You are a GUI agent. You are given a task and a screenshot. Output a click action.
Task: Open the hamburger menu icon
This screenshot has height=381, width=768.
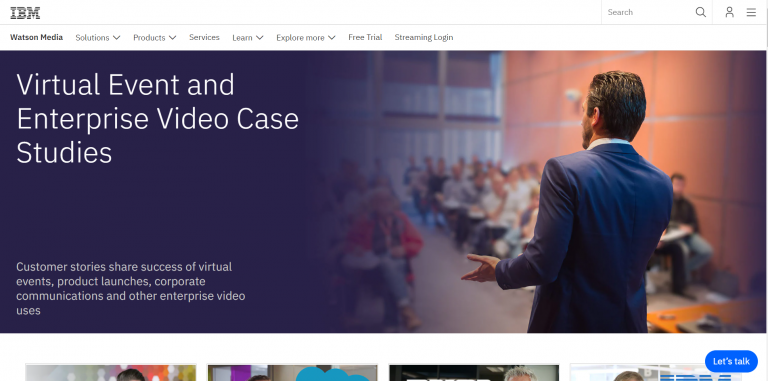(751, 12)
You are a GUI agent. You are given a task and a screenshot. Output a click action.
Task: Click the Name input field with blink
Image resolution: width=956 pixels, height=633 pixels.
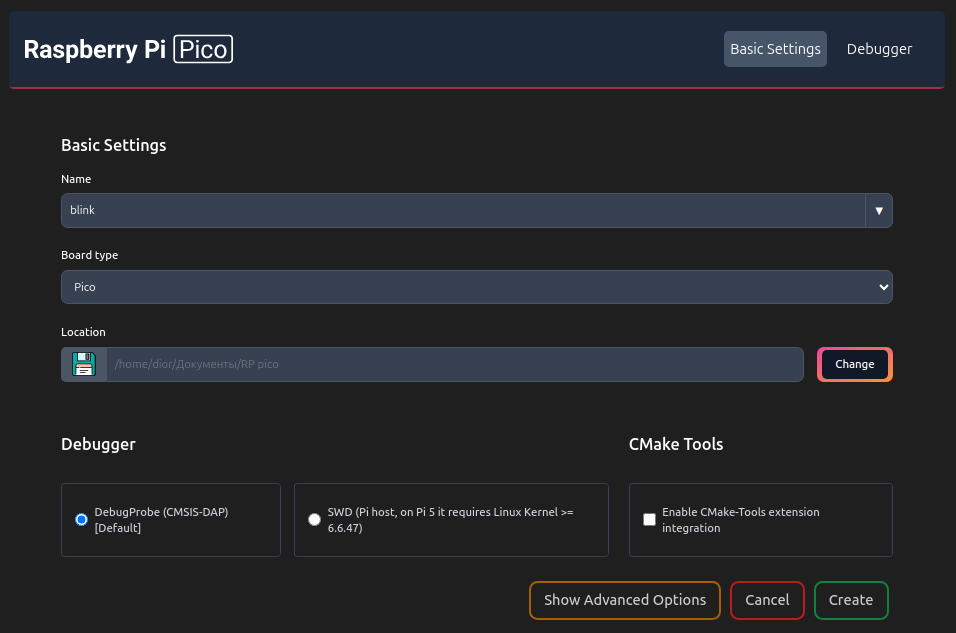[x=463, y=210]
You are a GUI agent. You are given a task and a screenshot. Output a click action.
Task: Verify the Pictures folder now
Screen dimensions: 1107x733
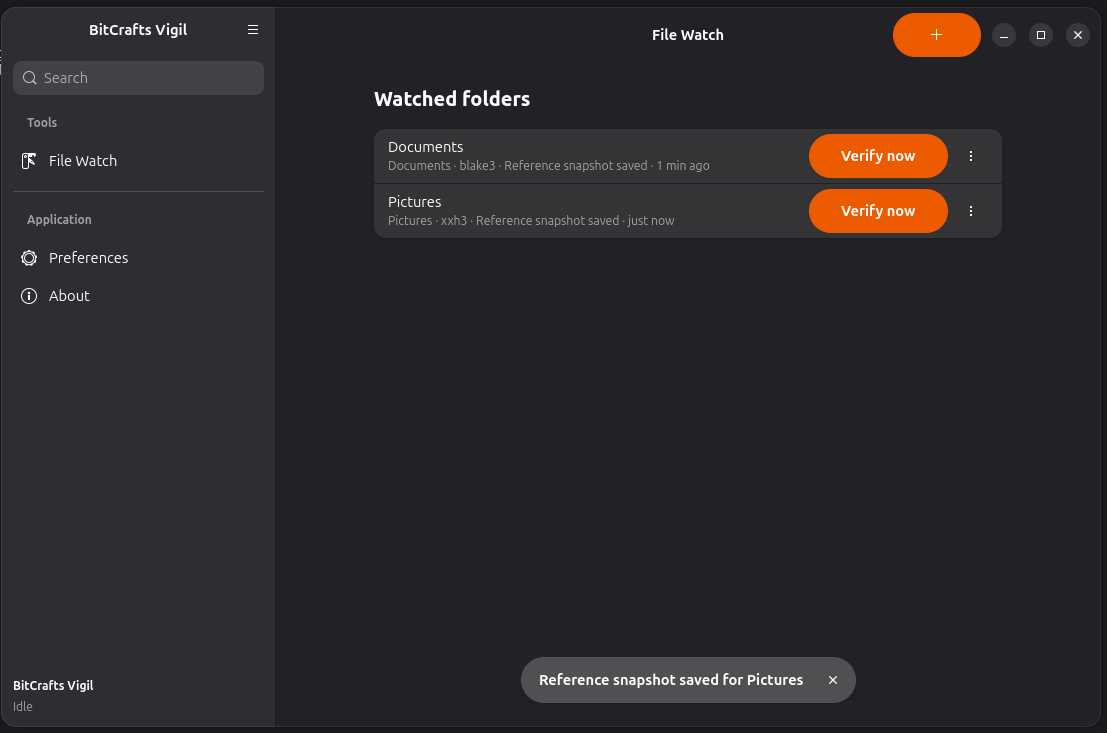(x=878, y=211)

----

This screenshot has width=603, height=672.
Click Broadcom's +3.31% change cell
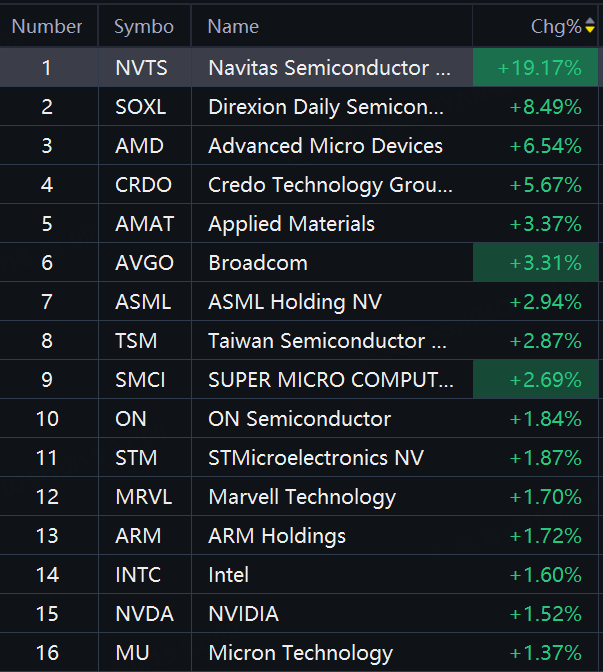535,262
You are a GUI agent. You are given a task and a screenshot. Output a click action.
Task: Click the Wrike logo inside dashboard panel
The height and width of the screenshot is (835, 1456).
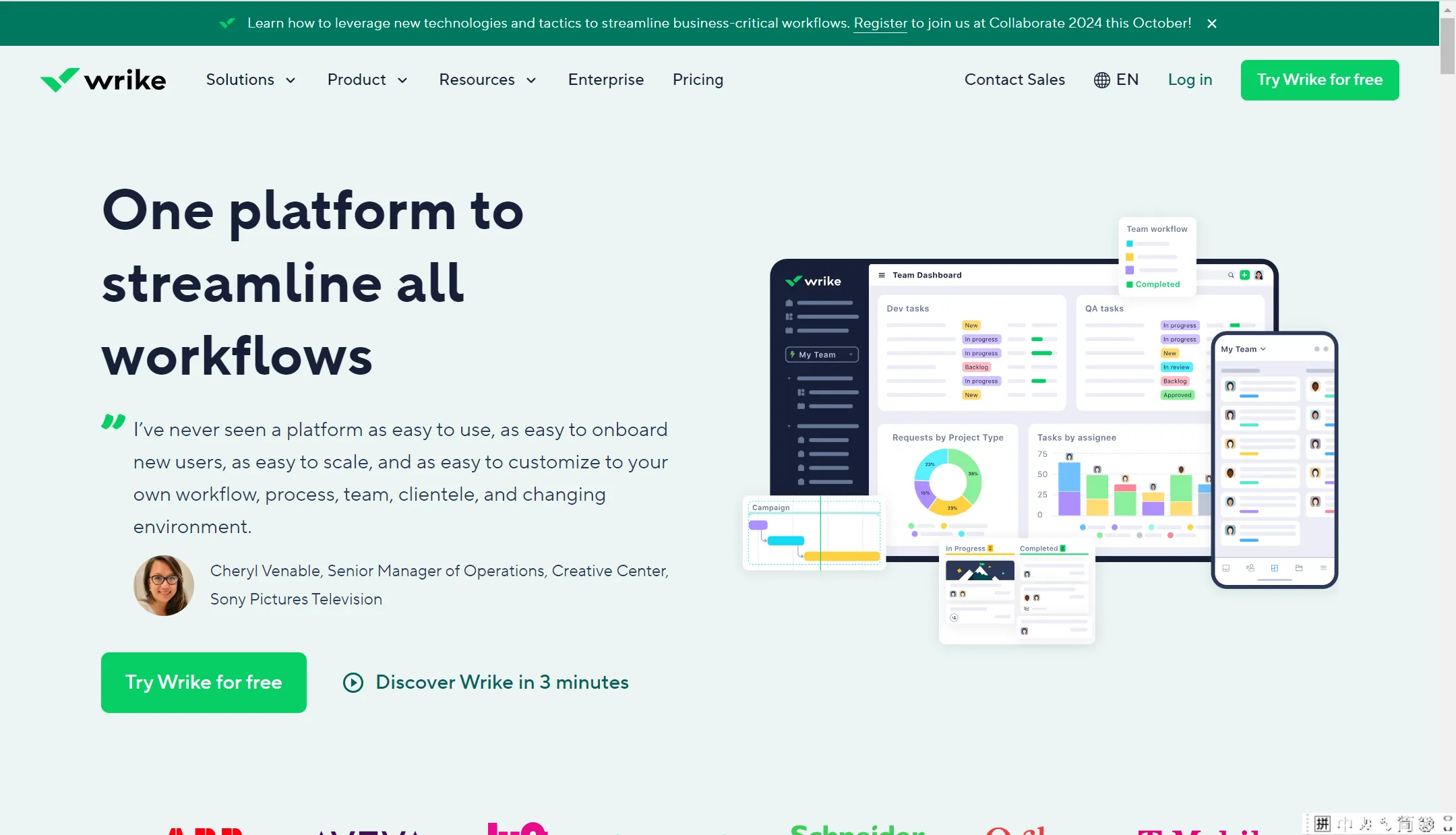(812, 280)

----

=== Your goal ===
From the data above, pull out every line that contains the string "width" and copy each one in full. Case counts.

=== Written solution ===
This screenshot has height=381, width=768.
Image resolution: width=956 pixels, height=633 pixels.
This screenshot has width=603, height=672.
The height and width of the screenshot is (835, 1456).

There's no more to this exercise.